§ TEXTO CITADO
A parceria com Cuba, aliás, representa outra dimensão da política chavista: a busca pelo alinhamento com nações periféricas e a franca oposição à influência dos Estados Unidos.

O gráfico abaixo mostra o peso dos negócios com Cuba e com países das Antilhas Holandesas na balança comercial venezuelana.

Mas as mesmas políticas que atraíram apoio massivo entre as classes mais baixas e garantiram a Chávez a vitória em quatro eleições presidenciais (ele morreu em 2013, pouco depois de vencer a última) também lhe trouxeram inimigos.

Acusado de autoritário e ditador por seus rivais, o líder controvertido, que resistiu a uma tentativa de golpe de Estado em 2002 e derrotou os partidos de oposição nas urnas, comandou a elaboração de uma nova Constituição para a Venezuela e mudou a lei do país para permitir que o presidente se candidate à reeleição indefinidamente.

§ OBJETIVO 1
Com base no texto sobre a política de Chávez, indique se cada afirmação concorda com ele (sim ou não) e copie as palavras do texto que decidem a resposta. (a) Chávez venceu quatro eleições presidenciais. (b) Chávez morreu antes de vencer a última eleição presidencial. (c) Chávez foi deposto por um golpe de Estado em 2002.
§ OBJETIVO 2
Prossiga o texto sobre a política de Chávez, começando logo depois da frase que termina em "se candidate à reeleição indefinidamente".

§ MATERIAL COLETADO
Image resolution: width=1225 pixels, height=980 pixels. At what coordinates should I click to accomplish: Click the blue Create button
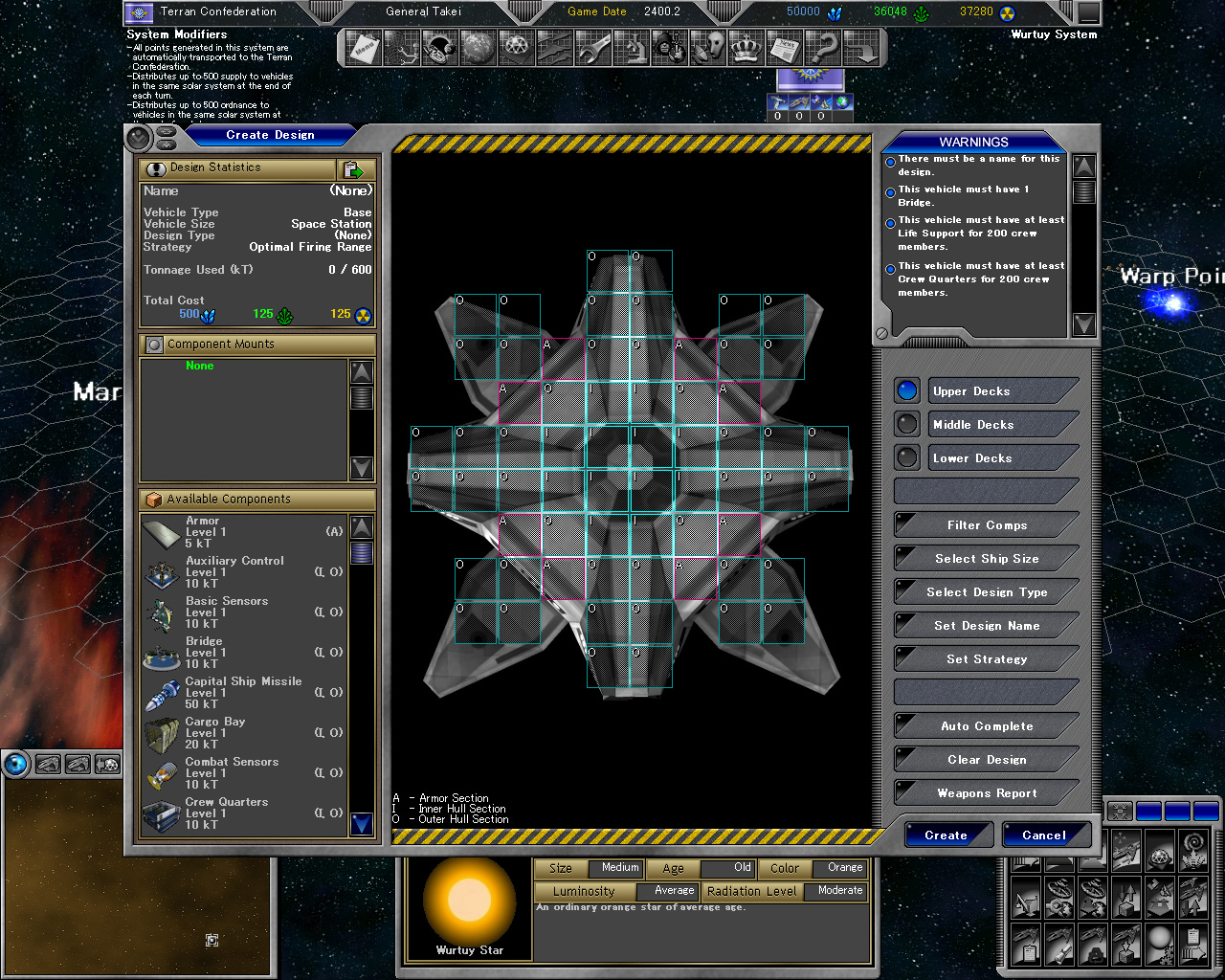[x=946, y=835]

§ RESPOSTA CORRETA 1
(a) Sim: "garantiram a Chávez a vitória em quatro eleições presidenciais".
(b) Não: "ele morreu em 2013, pouco depois de vencer a última".
(c) Não: "resistiu a uma tentativa de golpe de Estado em 2002".

§ RESPOSTA CORRETA 2
Ele também enfrentou forte oposição da imprensa. Desde o final da década passada, mais de 30 estações de rádio e TV venezuelanas tiveram de encerrar as atividades. Um dos casos mais notórios foi a não renovação da concessão da Globovisión, uma das principais emissoras de TV.

Chávez nacionalizou algumas das empresas mais importantes do país, como a gigante do petróleo PDVSA, a CANTV (principal empresa de telecomunicações) e a CADAFE, do setor energético.

Mesmo após sua morte, em 2013, Chávez continuou a interferir nos rumos políticos da Venezuela.

Seu sucessor, Nicolás Maduro, usou e abusou da imagem do comandante bolivariano na campanha eleitoral e derrotou, por uma margem de votos muito pequena, o principal político de oposição, o governador do Estado de Miranda, Henrique Capriles.

Sem o carisma de Chávez, Maduro começa a enfrentar forte oposição dos setores descontentes com a economia e com a insegurança nas ruas do país. O índice de homicídios da Venezuela é um dos mais altos do mundo. Dados de 2010 das Nações Unidas apontam uma taxa de 45,1 assassinatos a cada 100 mil habitantes, mas análises de institutos independentes dizem que hoje o número passa de 70 mortes violentas por 100 mil habitantes em Caracas.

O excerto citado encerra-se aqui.